Autonomia, il rilancio è altrove

Vanno apprezzate le motivazioni e  riconosciuto il merito agli organizzatori della manifestazione del 10 marzo di aver portato in piazza buona parte della classe politica dirigente, ma è altrettanto giusto archiviarla. Non passano di qui, non passano dalla piazza, ne' la difesa ne' il rilancio della autonomia.
Roberto Pinter, "Trentino", 21 marzo 2012


C'è però il bisogno di fare un percorso che porti a ridefinire il contenuto della Autonomia e al quale tutti devono contribuire. E non bisogna aspettare tempi migliori per elaborare le idee che devono sorreggere il terzo statuto.

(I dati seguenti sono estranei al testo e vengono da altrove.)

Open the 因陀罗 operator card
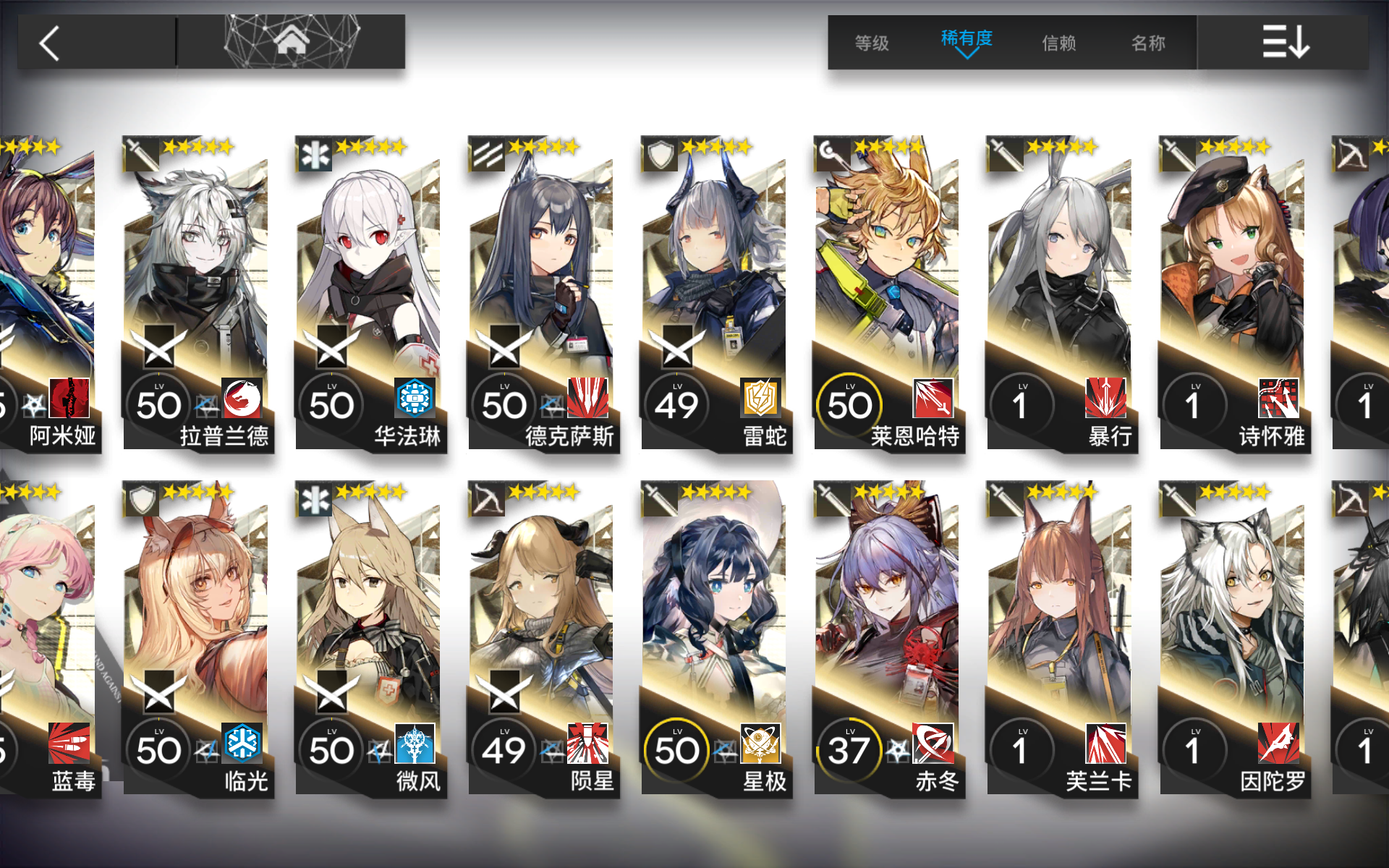The width and height of the screenshot is (1389, 868). pos(1234,639)
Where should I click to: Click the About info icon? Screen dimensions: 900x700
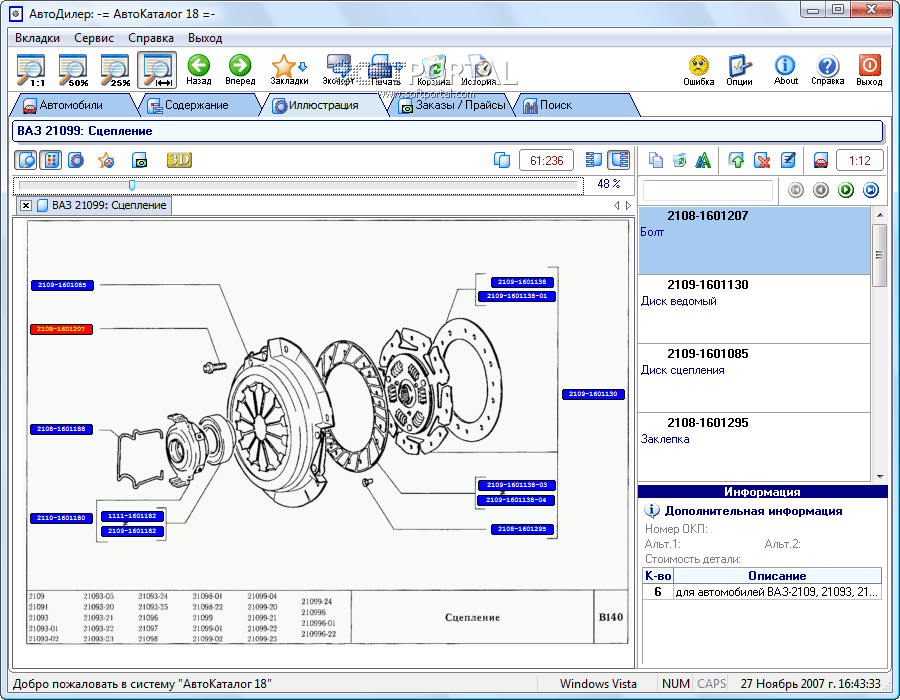point(785,68)
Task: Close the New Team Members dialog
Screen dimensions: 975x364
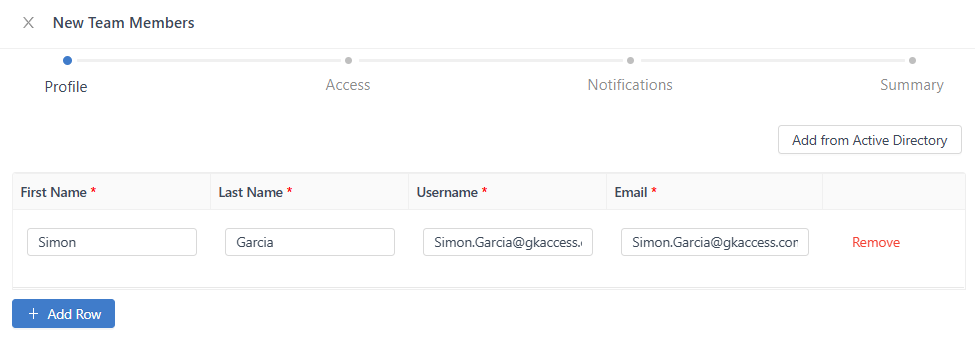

E' proprio questo il tempo giusto per riflettere sulla esperienza della Autonomia, sulla cornice che ne ha definito i contorni nell'accordo De Gasperi-Gruber e sulla cornice che oggi ne delimita i poteri.

E' oggi il momento di aggiornare le istituzioni della autonomia e la loro articolazione territoriale, è adesso, a fronte della contrazione delle risorse, che vanno individuate le priorità, i capisaldi e le esigenze di riforma.

Un rilancio della autonomia che non rimanga solo il frutto dell'elaborazione di un ristretto e chiuso gruppo dirigente, ma che risulti il frutto di una ampia condivisione e della mobilitazione di tutte le risorse. Un progetto che prescinda dal suo condottiero, nel senso che il futuro della autonomia non può dipendere da una persona, e a riguardo prima si sgombera il campo dall'idea di un quarto mandato a Dellai e meglio è.

Un progetto alla cui definizione deve concorrere chi ha guidato l'autonomia e chi meglio di altri conosce limiti e potenzialità della autonomia. Sono proprio i prossimi dodici mesi, che ci separano dalle elezioni politiche e poi regionali, quelli indicati per elaborare il progetto che dovrà poi costituire il programma di governo per la prossima legislatura. Consumare tutte le risorse nell'incertezza di una legge elettorale e poi nella ricerca della nuova leadership sarebbe distruttivo per l'autonomia provinciale.

Un progetto per il futuro della specialità è esigenza nostra per assicurare unità di intenti, ma è anche  necessità per rimanere credibili rispetto ai processi nazionali e per avere una direzione da percorrere nel conflitto apertosi tra Stato e Autonomia sul riparto delle risorse e delle competenze.

Un progetto che sia coerente con la cooperazione transfrontaliera e la costruzione dell'unità europea.

C'è chi è convinto che l'Autonomia faccia parte del passato, e la piazza del 10 marzo in parte lo rievocava, o sia un privilegio ingiustificato, ma è proprio guardando al futuro che l'autonomia può dire ancora molto.

Anche se il governo “tecnico” ha ridato un po' di serietà e di credibilità alle istituzioni dello Stato, anche se le Regioni fanno a gara per numero di indagati per corruzione, rimane una grande differenza tra apparati burocratici centralisti e inefficienti e l'amministrazione prodotta dalla nostra specialità territoriale, e questa differenza va coltivata per trovare nuove vie nella riforma delle politiche pubbliche, dal governo del territorio al welfare, dalla scuola alla sanità.

Una differenza che non torna soltanto a nostro vantaggio ma a vantaggio di uno Stato che va cambiato e di un federalismo che va attuato. Buone pratiche ma anche modelli di gestione e di partecipazione, che sperimentate dalle autonomie territoriali, suggeriscano non una chiusura a difesa dei Land ma l'apertura ad una Europa delle Regioni all'altezza delle sfide della globalizzazione.

Si può partire dagli Stati generali, dalla riflessione dei partiti, e da qualsiasi altro forum che dell'autonomia colga le opportunità, rilegga criticamente la storia e si immagini il futuro. Tutto aiuta meno che sventolare bandiere, cantare inni e appellarsi alla retorica, di questi purtroppo il mondo è pieno e l'autonomia non aggiungerebbe nulla di speciale.